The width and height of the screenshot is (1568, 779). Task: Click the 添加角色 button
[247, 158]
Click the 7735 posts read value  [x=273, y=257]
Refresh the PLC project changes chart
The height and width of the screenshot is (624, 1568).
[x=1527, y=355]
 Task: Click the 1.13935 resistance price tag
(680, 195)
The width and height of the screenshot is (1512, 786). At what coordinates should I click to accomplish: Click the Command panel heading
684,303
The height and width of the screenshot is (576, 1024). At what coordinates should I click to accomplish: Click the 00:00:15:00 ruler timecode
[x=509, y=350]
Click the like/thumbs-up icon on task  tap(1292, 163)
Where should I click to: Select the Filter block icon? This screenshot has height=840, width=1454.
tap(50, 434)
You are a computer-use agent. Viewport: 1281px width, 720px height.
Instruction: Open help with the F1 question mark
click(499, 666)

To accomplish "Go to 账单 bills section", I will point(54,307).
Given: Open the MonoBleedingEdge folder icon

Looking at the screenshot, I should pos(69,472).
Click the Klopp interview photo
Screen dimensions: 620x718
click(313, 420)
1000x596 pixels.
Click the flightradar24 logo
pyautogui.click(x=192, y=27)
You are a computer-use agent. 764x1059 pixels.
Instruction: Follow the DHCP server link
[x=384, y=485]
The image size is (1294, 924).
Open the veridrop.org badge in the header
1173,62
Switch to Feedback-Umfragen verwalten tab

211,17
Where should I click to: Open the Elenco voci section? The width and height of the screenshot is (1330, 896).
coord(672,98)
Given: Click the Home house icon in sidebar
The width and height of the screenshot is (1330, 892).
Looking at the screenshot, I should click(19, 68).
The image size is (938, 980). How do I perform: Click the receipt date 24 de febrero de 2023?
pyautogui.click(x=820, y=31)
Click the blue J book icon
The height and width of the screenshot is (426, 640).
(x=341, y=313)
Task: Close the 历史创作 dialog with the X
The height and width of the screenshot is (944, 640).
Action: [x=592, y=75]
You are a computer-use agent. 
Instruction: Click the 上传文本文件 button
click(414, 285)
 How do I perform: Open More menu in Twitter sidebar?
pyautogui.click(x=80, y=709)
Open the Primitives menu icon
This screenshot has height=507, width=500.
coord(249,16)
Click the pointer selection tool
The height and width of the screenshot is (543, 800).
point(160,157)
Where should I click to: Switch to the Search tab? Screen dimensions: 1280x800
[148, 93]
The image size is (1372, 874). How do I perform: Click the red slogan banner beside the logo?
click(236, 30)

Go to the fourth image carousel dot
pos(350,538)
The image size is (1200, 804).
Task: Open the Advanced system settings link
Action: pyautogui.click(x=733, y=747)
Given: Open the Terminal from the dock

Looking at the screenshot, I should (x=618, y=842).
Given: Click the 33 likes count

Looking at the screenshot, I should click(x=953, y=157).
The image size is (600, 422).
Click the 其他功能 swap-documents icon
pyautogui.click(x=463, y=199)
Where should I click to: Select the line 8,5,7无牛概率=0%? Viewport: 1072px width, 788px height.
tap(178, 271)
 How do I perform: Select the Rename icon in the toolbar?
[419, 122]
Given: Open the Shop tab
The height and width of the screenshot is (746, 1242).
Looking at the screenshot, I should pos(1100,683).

==========

Work to be completed — Arrange every line of the entries above as a numbered list, omitting the blank lines.

Solution below —
1. The width and height of the screenshot is (1568, 779). Task: Click the 添加角色 button
2. [247, 158]
3. Click the 7735 posts read value  [x=273, y=257]
4. Refresh the PLC project changes chart
5. The height and width of the screenshot is (624, 1568).
6. [x=1527, y=355]
7.  Task: Click the 1.13935 resistance price tag
8. (680, 195)
9. The width and height of the screenshot is (1512, 786). At what coordinates should I click to accomplish: Click the Command panel heading
10. 684,303
11. The height and width of the screenshot is (576, 1024). At what coordinates should I click to accomplish: Click the 00:00:15:00 ruler timecode
12. [x=509, y=350]
13. Click the like/thumbs-up icon on task  tap(1292, 163)
14. Where should I click to: Select the Filter block icon? This screenshot has height=840, width=1454.
15. tap(50, 434)
16. You are a computer-use agent. Viewport: 1281px width, 720px height.
17. Instruction: Open help with the F1 question mark
18. click(499, 666)
19. To accomplish "Go to 账单 bills section", I will point(54,307).
20. Given: Open the MonoBleedingEdge folder icon
21. Looking at the screenshot, I should pos(69,472).
22. Click the Klopp interview photo
23. Screen dimensions: 620x718
24. click(313, 420)
25. 1000x596 pixels.
26. Click the flightradar24 logo
27. pyautogui.click(x=192, y=27)
28. You are a computer-use agent. 764x1059 pixels.
29. Instruction: Follow the DHCP server link
30. [x=384, y=485]
31. The image size is (1294, 924).
32. Open the veridrop.org badge in the header
33. 1173,62
34. Switch to Feedback-Umfragen verwalten tab
35. 211,17
36. Where should I click to: Open the Elenco voci section? The width and height of the screenshot is (1330, 896).
37. coord(672,98)
38. Given: Click the Home house icon in sidebar
39. The width and height of the screenshot is (1330, 892).
40. Looking at the screenshot, I should click(19, 68).
41. The image size is (938, 980). How do I perform: Click the receipt date 24 de febrero de 2023?
42. pyautogui.click(x=820, y=31)
43. Click the blue J book icon
44. The height and width of the screenshot is (426, 640).
45. (x=341, y=313)
46. Task: Close the 历史创作 dialog with the X
47. The height and width of the screenshot is (944, 640).
48. Action: [x=592, y=75]
49. You are a computer-use agent. 
50. Instruction: Click the 上传文本文件 button
51. click(414, 285)
52.  How do I perform: Open More menu in Twitter sidebar?
53. pyautogui.click(x=80, y=709)
54. Open the Primitives menu icon
55. This screenshot has height=507, width=500.
56. coord(249,16)
57. Click the pointer selection tool
58. The height and width of the screenshot is (543, 800).
59. point(160,157)
60. Where should I click to: Switch to the Search tab? Screen dimensions: 1280x800
61. [148, 93]
62. The image size is (1372, 874). How do I perform: Click the red slogan banner beside the logo?
63. click(236, 30)
64. Go to the fourth image carousel dot
65. pos(350,538)
66. The image size is (1200, 804).
67. Task: Open the Advanced system settings link
68. Action: pyautogui.click(x=733, y=747)
69. Given: Open the Terminal from the dock
70. Looking at the screenshot, I should (x=618, y=842).
71. Given: Click the 33 likes count
72. Looking at the screenshot, I should click(x=953, y=157).
73. The image size is (600, 422).
74. Click the 其他功能 swap-documents icon
75. pyautogui.click(x=463, y=199)
76. Where should I click to: Select the line 8,5,7无牛概率=0%? Viewport: 1072px width, 788px height.
77. tap(178, 271)
78.  How do I perform: Select the Rename icon in the toolbar?
79. [419, 122]
80. Given: Open the Shop tab
81. The height and width of the screenshot is (746, 1242).
82. Looking at the screenshot, I should pos(1100,683).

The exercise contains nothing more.